This is the second of two posts about my experiences with recently joining the Medicare System. The first post gave you the types of plans that are offered to those who turn 65. There are a number of decisions that have to be made during this enrollment process. I have to warn you up front that this is really pretty boring stuff. I put it off as long as I could and if you are not that close to Medicare I would probably advise you to just skip this post ;)
The first decision I had to make was to decide whether to enroll in my pension Advantage Plan. This really ended up being no decision at all. Since I was a management employee my previous employer was under no contractual obligations as far as my health care plan was concerned. Over these eleven years the cost of my healthcare insurance through them has increased over ten times what is started out. When I looked into their Advantage plan it turned out to be nothing but a stripped down Part D coverage and nothing else. If I join this Advantage plan it would preclude me from getting a Medigap policy. The decision was therefore easy to decline their coverage and go out on my own.

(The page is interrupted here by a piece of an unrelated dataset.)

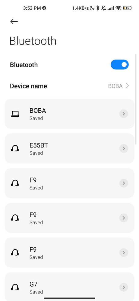Viewport: 139px width, 301px height.
Task: Tap the Bluetooth status bar icon
Action: coord(98,8)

So, the next thing on the list was the Medigap policy. I spent over a three weeks on this task. I studied hundreds of pages of various insurer’s plans and then chose one. I will not say which one I chose but in reality there is generally not much difference between one Medigap insurer and another. The real choice turned out to be which of the various Medigap plans I would choose. They are defined by Medicare and are identified by letters between “A” through “N”. Some covered only when I would spend so many thousand dollars. Some have differing levels of co-pays. Some cover almost everything Medicare does not cover. When comparing what I paid last year for private coverage and what I would pay starting next month for Medicare coverage I choose Plan F.
The final decision was what Part D (prescription) plan I would choose. Most of this decision process involved studying how much I would pay for my current prescriptions. Fortunately there are software programs that allowed me to enter my prescriptions and see what each plan would pay. Again most of the plans were pretty equal but I did save about 15% by going to one insurer. One of the gotchas on Plan D is that the insurer can change anything he want anytime during the year so there is no guarantee as to what he will pay in the future.
So now I have my Medicare card with Part B, my Medigap policy, and my Part D cards in hand. What is the final result? Now that I am on Medicare and all these other plans my medical insurance costs will be about 50% less in 2012 than they were in 2011. That is a far cry from the annual 25% increase year over year for the last eleven! Was it worth all the work to get here? Absolutely, but it certainly could have been easier.
So here I am ready for October 1 and ushering in the final thing that makes me an “official” senior citizen. Bring it on!!